Die Forschungsarbeiten zielen zum einen auf modellgestützte Analysen zur Untersuchung und Bewertung alternativer Optionen in allen relevanten Bereichen. Hierbei sollen jeweils ökonomische, ökologische und gesellschaftliche Wir­­kungen sowie Umsetzungsrisiken und ‑hemmnisse berücksichtigt und integrativ bewertet werden. Für den weiteren Transformationsprozess werden so möglichst effiziente und robuste Strategien zur Gestaltung des Energiesystems entwickelt. Die Analysen adressieren somit zentrale Fragen der Trans­for­ma­tion in allen Sektoren des Energiesystems, die in bisherigen Konzepten, wie z. B. dem Energiekonzept der Bundesregierung oder dem Integrierten Energie‑ und Klimaschutzkonzept des Landes Baden-Württemberg (IEKK) offen geblieben oder noch nicht effizient adressiert sind.

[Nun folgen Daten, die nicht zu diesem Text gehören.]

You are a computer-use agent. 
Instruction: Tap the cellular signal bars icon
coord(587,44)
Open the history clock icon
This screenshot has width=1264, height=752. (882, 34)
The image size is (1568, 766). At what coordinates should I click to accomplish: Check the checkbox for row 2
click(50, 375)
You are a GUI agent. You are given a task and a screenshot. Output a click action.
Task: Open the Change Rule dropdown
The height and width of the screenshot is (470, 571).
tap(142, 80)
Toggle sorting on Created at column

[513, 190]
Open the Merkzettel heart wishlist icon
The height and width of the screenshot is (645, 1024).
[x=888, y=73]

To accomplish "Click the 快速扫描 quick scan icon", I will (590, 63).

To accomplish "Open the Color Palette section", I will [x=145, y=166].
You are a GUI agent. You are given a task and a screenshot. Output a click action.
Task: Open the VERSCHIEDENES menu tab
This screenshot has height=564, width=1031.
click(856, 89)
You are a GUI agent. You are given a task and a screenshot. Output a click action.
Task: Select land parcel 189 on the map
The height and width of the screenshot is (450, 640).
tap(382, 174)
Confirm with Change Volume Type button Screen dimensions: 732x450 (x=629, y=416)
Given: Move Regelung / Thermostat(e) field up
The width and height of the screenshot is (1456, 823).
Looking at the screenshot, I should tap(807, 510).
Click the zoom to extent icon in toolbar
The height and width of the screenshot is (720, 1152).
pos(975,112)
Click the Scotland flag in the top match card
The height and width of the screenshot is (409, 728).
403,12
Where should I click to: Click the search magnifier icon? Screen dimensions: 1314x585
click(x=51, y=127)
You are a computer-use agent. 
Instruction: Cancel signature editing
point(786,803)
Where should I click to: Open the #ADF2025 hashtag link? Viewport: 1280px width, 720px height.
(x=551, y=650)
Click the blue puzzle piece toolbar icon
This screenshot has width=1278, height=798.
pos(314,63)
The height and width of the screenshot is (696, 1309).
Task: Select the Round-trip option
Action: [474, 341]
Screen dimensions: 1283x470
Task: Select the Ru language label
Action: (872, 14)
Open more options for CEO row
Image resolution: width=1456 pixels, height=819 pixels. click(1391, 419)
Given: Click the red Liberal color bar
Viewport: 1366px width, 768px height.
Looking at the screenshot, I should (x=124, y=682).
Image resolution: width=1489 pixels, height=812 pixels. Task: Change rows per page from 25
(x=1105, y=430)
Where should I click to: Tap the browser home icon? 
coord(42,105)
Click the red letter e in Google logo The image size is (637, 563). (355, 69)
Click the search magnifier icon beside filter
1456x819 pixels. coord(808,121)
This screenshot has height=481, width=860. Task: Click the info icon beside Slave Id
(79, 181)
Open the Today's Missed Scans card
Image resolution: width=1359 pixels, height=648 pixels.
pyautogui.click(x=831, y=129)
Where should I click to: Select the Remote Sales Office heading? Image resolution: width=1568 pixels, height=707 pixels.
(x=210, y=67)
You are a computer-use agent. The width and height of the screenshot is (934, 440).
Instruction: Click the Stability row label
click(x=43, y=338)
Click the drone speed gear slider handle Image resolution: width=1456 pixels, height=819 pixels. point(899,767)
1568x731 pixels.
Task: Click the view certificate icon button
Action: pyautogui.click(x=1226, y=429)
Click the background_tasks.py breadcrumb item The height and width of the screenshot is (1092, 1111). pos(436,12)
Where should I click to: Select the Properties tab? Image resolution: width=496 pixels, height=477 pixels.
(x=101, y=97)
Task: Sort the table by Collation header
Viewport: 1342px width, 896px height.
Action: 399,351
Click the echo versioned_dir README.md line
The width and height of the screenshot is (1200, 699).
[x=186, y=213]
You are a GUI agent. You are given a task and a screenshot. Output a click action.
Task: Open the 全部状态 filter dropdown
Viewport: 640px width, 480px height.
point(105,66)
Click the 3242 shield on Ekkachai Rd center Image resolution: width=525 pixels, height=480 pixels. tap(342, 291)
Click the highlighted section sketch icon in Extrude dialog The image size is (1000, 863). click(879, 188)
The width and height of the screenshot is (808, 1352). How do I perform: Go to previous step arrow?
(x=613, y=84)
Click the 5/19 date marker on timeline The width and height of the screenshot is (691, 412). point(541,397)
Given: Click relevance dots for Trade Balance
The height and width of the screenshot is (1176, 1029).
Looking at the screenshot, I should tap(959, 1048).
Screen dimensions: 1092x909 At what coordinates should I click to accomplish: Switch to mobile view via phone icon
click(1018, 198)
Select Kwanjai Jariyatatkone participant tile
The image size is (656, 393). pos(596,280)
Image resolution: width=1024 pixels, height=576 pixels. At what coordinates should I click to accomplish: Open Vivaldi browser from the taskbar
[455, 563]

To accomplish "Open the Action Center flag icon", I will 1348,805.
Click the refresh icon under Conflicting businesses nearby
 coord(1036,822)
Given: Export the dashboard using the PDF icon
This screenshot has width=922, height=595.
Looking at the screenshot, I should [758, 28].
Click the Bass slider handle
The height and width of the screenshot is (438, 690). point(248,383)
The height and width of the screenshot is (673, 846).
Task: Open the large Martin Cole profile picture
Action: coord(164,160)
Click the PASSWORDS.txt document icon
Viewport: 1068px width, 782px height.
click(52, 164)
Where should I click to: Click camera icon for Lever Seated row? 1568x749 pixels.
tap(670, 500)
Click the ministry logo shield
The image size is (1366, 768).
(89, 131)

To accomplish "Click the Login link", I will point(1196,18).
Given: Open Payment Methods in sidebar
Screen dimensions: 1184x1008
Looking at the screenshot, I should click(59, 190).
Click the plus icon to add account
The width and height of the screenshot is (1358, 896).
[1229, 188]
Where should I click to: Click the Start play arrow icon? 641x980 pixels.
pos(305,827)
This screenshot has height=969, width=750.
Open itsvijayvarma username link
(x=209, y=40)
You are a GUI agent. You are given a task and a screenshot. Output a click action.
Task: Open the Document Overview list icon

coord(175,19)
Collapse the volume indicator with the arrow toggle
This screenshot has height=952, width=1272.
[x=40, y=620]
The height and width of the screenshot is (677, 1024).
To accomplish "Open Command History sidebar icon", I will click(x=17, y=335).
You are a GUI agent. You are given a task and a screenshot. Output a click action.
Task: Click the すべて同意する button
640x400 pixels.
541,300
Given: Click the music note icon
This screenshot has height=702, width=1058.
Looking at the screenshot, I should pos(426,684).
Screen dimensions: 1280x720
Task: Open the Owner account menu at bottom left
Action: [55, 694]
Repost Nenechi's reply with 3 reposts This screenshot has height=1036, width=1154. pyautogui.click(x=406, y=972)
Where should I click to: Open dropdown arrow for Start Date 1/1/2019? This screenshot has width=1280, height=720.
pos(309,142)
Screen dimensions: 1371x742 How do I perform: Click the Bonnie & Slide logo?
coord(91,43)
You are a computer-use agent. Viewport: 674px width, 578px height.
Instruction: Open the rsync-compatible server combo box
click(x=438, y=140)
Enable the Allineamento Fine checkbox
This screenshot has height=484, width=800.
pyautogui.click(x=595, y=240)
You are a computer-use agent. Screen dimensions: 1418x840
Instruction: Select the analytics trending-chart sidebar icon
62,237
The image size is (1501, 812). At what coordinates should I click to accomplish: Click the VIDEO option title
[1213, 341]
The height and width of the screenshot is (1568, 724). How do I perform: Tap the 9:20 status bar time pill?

Ein weiteres Ziel der Analysen ist die Ermittlung der Ressourcennutzungseffizienz zukünftiger Stra­te­­gi­en an­hand ausgewählter wichtiger Ressourcen mit physischer Knappheit und relevanten öko­lo­gi­schen Aus­wir­kungen. Dabei soll der Rohstoffaufwand und die Flächeninanspruchnahme un­ter­schied­li­cher Aus­bau­strategien vergleichend untersucht werden.

Die Transformation des Energiesystems kann für regionale Räume, wie z. B. Kommunen oder Bundesländer und auch für Gesamtdeutschland, nicht isoliert geplant und durch­geführt werden. Wesentliche Rand­be­din­gun­gen wer­den durch die Energiewende in Deutsch­land und Europa, die weltweite Einbindung und den globalen Klimaschutz mit dem hieraus resultierenden Aus‑ und Umbau von Infrastrukturen für Erzeugung, Spei­­che­­rung, Transport und Verteilung sowie die Nut­zung von Energie gesetzt.

Hier sind speziell auch vielfältige Interdependenzen mit den technisch-strukturellen, politischen, wirt­schaft­­li­chen und gesellschaftlichen Entwicklungen in den Nachbarländern zu berücksichtigen. Ein weiteres Ziel des For­schungs­­clu­sters ist es, solche Wechselwirkungen zwischen Maßnahmen sowie Ausbaupfaden auf kommunaler, Lan­des­­‑ und Bundesebe­ne und Maßnahmen und anderen Einflussfaktoren auf nationaler, europäischer bis hin zur glo­ba­len Ebe­ne umfassend zu beleuchten. Für die Sektoren Strom, Wärme und Verkehr sollen dabei spe­zi­­fi­sche Analysen Aufschluss über die Wirkung von techno-ökonomischen, strukturellen, wie auch ge­sell­­schaft­lichen und ökologischen Randbedingungen auf den Erfolg der Energiewende in Deutschland und Europa, aber auch in Baden-Würt­tem­berg, liefern.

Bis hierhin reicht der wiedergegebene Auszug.